Una inocultable metáfora
materialista y utilitarista subyace a tal desesperante “discusión
educativa” criolla, que se muerde la cola y es incapaz de avanzar un
paso más allá del diagnóstico autoflagelante “estamos cada vez peor”.
Sin embargo, como se sabe hace muchas décadas y como Mujica viene a
reconocer ahora oficialmente, la educación tiene un problema más
importante que ella misma, y ese problema es la sociedad. El país. Es el
país en sus creencias y en sus automatismos mentales y de valores lo que
hace que un docente no pueda hacer mucho más que reproducir tales
condiciones de origen, salvo que se le permita incidir decisivamente en
el contexto. Dicho de otro modo, que la escuela se convierta en el grupo
de referencia prioritario de los ciudadanos que tienen, en sus familias
y sus culturas de base, un conjunto de valores, digamos “diversos”

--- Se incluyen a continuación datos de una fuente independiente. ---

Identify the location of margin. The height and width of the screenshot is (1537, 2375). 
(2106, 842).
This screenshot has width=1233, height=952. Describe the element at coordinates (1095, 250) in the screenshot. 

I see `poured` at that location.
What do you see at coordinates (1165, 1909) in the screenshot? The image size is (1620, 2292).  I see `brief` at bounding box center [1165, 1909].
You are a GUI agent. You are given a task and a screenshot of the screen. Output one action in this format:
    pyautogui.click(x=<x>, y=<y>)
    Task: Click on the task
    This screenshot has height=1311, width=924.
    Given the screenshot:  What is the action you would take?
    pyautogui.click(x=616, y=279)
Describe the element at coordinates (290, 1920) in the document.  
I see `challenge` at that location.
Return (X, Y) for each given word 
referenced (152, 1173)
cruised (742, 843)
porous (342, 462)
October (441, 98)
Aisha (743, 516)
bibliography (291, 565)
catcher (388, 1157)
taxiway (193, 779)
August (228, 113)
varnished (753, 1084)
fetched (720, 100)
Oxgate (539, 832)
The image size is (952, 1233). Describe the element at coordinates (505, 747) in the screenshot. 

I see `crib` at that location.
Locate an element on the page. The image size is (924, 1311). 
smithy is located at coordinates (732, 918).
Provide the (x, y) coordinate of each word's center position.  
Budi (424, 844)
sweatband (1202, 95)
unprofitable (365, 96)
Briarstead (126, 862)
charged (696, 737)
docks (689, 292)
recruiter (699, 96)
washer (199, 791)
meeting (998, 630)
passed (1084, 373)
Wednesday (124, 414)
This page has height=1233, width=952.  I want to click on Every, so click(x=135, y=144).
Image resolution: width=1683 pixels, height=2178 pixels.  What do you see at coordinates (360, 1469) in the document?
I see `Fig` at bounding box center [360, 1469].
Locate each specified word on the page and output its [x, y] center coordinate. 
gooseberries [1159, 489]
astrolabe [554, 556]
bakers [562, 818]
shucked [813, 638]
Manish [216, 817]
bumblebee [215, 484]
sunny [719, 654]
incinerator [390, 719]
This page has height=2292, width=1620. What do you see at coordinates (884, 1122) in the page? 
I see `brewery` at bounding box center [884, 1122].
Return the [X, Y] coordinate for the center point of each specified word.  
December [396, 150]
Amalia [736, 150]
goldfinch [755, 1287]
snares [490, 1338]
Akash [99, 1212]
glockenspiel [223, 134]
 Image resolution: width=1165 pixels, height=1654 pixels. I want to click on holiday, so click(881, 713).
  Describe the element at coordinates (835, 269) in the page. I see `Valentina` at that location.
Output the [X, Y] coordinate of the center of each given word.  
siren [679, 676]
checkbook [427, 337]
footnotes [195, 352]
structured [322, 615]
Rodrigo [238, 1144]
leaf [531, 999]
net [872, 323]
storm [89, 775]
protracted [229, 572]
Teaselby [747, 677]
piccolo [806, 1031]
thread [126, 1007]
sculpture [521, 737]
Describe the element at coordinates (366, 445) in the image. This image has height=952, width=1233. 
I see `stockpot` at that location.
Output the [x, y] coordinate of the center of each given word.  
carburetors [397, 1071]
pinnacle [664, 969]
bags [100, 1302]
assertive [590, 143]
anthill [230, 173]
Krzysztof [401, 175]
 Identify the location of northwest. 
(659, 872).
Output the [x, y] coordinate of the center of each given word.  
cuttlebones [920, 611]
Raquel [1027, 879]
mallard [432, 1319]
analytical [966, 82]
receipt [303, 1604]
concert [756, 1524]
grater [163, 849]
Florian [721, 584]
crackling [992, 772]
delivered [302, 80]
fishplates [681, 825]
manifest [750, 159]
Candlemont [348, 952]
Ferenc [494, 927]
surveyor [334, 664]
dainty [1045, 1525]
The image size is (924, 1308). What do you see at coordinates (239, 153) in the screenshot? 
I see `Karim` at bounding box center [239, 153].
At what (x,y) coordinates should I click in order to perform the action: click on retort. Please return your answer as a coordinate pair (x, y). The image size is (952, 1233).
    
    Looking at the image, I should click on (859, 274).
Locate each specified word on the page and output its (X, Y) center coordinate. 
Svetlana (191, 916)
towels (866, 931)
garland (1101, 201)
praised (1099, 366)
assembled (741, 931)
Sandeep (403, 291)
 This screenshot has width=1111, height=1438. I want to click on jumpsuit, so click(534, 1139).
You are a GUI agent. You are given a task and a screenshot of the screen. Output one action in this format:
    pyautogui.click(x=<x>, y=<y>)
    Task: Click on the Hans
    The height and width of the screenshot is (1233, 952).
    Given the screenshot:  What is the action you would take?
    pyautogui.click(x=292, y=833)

respecto de los que inspirase la reforma de Varela y sus centenarias
secuelas, valores que conspiran directa y militantemente contra los
resultados escolares deseados.
Mujica y la gente educada
Al tiempo que el Presidente
dice cosas trágicamente acertadas acerca de todo lo que no es capaz de
hacer el Estado que él dirige para mejorar el naufragio educativo, el
Presidente compensa el acierto con algunos errores escandalosos, que se
pueden resumir en uno solo: subirse al carro de la cosa facilonga
dominante, y darle palo a los educados, a los que despectivamente llama
de “intelectuales”, y ya que está a los universitarios en general, sean
científicos, escribanos, agrónomos, abogados. La sombra que subyace a
las repetidas intervenciones del Presidente en estos asuntos puede
interpretarse de varias formas, y cada una es peor que las otras. Una de
esas posibles interpretaciones es que Mujica quiere congraciarse con la
barra de los que no han accedido a la educación superior, y usa para
ello el argumento tribal número uno: nosotros contra ellos. Otra
interpretación es que el Presidente, admitiendo el naufragio educativo,
quiere hacernos creer a todos que el problema después de todo, puesto
que no hemos sabido solucionarlo, debe ser obviado por la sociedad en su
conjunto, algo como: “no sabemos ya cómo enseñar lengua ni ciencias, ¿y
qué? Somos unos crack igual, y la vamos a sacar adelante por otro
lado, como siempre lo hemos hecho.”Otra lectura es que él ha visto,
igual que hemos visto todos, que hay algunos profesionales que
obran mal. Es notablemente equivocado hacer inducción sobre esa base y
cargarle la cuenta a todos los profesionales universitarios, como parece
hacer Mujica cada tanto.
La mejor de las
interpretaciones posibles de estos incidentes sería que Mujica desea
darle más importancia relativa a las profesiones manuales y a los
oficios (y más reconocimiento público a sus practicantes), en detrimento
de un exceso de abogados y otras profesiones liberales. En línea con eso
estaría por ejemplo la creación de la universidad tecnológica. Emite así
un discurso de valoración relativa mayor de unos sobre otros. Si ese es
el asunto, el Presidente puede tener razón en el objetivo que busca,
pero su camino es tan errado —no hace falta
oponer lo que no se opone, y mucho menos denigrando a una parte de la
ciudadanía en el camino— que destruye toda
viabilidad para lo que quiere.
El Romanticismo que el alma
pronuncia
El grupo de alemanes luego
conocido por el mote de Sturm und Drang empezó a desarrollar por
los 1770s, con Herder y Goethe primero y luego con muchos otros, una
corriente opositora a las pretensiones de universalidad que cuajaban ya
hace tiempo en racionalismo, ciencia e ilustración. La
Ilustración tuvo el sueño
de identificar en la naturaleza estándares que organizasen la aparente
diversidad de la empresa humana en líneas seguras y estables.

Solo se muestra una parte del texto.